Correction: as pointed out below (thanks, @momofboiler1 ) there’s only ED1 at Penn. My mistake; it was included in a list purporting to show schools offering ED2. I believe the other schools named above do offer it.

1 Like

I don’t believe that is correct.

Application Dates & Deadlines

Early Decision: November 1, 2023
Regular Decision: January 5, 2024

Source: First-Year Admission | Penn Admissions.

Nope. Penn does not have ED2. And the other group is sufficiently lower in prestige across the board so as not to apply as comps. And you should take that as a compliment vis a vis Chicago.

Chicago does something very specific with ED2 that the other Ivy+ schools do not. You may not like it, but data for schools in that other group do not remotely persuade me otherwise.

It’s not a question of not liking your hypothesis, droids, at least for any reason other than that I don’t get the logic of it. Why would the existence of ED2 be such a turn-off, uniquely, for the super-rich? If they prefer ED1, Chicago’s got it. If they prefer EA or RA, Chicago’s got those. And, again, it has been often said that ED in general favours this demographic.

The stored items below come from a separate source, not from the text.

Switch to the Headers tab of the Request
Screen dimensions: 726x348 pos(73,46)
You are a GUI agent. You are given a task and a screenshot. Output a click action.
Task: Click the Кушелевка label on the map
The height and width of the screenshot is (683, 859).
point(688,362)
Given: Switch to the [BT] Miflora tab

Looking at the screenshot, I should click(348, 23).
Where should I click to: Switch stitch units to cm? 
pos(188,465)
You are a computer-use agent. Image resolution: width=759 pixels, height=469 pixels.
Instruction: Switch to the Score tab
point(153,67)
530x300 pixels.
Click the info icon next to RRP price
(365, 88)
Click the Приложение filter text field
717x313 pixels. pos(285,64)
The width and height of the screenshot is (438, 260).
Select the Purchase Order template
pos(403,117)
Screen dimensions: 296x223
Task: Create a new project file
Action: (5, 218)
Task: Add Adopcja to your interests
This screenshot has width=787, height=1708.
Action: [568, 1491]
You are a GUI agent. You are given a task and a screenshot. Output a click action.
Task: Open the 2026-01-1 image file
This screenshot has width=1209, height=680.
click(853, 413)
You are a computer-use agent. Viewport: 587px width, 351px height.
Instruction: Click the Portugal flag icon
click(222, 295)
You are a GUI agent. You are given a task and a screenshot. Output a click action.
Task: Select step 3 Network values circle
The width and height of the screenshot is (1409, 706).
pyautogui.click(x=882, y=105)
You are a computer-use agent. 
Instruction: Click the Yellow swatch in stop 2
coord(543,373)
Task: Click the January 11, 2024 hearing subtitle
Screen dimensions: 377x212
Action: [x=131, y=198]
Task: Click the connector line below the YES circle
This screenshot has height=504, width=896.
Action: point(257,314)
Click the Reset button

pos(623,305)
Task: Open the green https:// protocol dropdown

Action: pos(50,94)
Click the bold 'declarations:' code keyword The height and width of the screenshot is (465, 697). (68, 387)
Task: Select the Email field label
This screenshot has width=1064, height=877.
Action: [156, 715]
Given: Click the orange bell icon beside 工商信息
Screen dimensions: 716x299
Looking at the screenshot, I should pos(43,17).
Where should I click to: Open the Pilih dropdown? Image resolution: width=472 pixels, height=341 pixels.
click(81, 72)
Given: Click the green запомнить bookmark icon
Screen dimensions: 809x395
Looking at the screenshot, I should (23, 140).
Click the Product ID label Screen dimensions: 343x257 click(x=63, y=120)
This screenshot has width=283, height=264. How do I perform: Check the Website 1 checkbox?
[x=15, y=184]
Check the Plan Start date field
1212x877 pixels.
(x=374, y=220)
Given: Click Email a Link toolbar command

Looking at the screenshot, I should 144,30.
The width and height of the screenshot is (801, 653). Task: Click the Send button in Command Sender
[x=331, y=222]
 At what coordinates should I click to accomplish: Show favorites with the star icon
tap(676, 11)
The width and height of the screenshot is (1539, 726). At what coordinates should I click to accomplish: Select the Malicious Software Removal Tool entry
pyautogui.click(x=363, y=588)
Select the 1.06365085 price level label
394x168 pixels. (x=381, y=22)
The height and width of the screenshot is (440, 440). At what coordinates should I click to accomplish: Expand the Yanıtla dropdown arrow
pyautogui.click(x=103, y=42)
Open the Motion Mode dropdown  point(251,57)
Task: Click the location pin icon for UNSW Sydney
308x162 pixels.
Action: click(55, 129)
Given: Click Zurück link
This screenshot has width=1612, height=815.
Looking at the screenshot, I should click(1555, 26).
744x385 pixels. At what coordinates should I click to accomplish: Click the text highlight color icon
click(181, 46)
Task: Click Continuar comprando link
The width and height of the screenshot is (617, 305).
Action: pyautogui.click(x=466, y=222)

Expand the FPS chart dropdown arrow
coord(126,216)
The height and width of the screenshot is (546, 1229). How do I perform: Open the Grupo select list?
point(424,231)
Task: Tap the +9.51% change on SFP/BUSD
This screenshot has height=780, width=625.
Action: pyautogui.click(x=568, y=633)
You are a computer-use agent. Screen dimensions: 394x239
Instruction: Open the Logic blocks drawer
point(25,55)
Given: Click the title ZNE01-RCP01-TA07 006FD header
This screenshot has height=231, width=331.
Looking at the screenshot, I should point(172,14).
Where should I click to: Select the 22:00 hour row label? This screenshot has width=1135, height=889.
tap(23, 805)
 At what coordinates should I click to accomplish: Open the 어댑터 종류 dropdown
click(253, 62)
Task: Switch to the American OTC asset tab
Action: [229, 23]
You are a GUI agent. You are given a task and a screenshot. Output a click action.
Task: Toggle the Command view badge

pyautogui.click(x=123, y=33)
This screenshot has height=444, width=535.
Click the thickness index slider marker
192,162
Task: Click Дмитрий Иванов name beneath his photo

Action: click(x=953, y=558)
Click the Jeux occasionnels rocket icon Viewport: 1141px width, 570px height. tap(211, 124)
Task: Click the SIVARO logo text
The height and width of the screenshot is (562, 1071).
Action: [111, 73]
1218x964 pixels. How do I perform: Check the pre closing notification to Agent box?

When was this study conducted? Early decision only became available at UChicago in 201x I believe. When I applied >10 years ago there were only Early Action and Regular Decision.

1 Like

Good point, @wealthofnations . On the first page the authors tell us that they “focus primarily on the entering classes 2010-2015.” I believe this was before the introduction of ED at Chicago, much less the two-part form of ED.

2 Likes

Oh yeah, that’s before UChicago introduced Early Decision.

1 Like

Findings in this study are easy to explain. We’re talking about a period where UChicago was undergoing rapid transformation. Its undergrad acceptance rate was plummeting from nearly 30% to ~10% during that period. Its ranking was rising from #10 to #3, tying with Yale. UChicago’s desirability among the uber rich probably lagged behind these drastic changes.

As someone from abroad and aware of the college admissions landscape at our local international schools, I can tell you that USC and NYU were more popular than UChicago around that time for the uber rich, who didn’t even bother applying for the latter. Things are totally different now; UChicago is considered a super hot commodity in the past few cycles at these schools.

If you were to repeat this study for the 2018-2023 cohorts, the results would be totally different.

In terms of anecdotal evidence, I was at UChicago around the time this study pertains to, and I didn’t know anyone I’d consider uber rich in my social circle. Wealthy and not requiring financial aid, yes. But uber rich, no.